With all the talk about INNOVATION going on today, there's still relatively little talk about THINKING. And yet, thinking, creative, rational, strategic, collaborative thinking is the foundation of innovation. Tim Hurson's new book "Think Better" is an important addition to the innovation literature. Tim has kindly given us some chapter excerpts to whet your appetite. We highly recommend that you check out the entire book.
When you read the excerpt from Chapter 3, think about "fossil ideas" that are lurking in your life and in your organization.
Better Thinking (your company's future depends on it ... and so does yours) by Tim Hurson
From Chapter 1 ... Why Think Better
To create the future, you have to be able to imagine it. Productive thinking is a way to help you do that. It’s not magic. It’s a disciplined approach to thinking more creatively and more effectively. You can actually train yourself to think better. The more you practice it, the better you’ll get. The better you get, the more opportunities you will have to make a better world, a better company, a better life.

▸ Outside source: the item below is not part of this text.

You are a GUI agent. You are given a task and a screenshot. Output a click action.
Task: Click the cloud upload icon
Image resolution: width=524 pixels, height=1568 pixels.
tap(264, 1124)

The power of productive thinking lies its potential to increase your chances of finding, developing, and ultimately implementing unexpected connections. Although I’ve been helping people and companies discover unexpected connections for years, I am consistently astonished when they appear ... sometimes in an instant, sometimes after months or even years of searching. They seem to be in limitless supply: an infinite number of AHAs waiting to be discovered.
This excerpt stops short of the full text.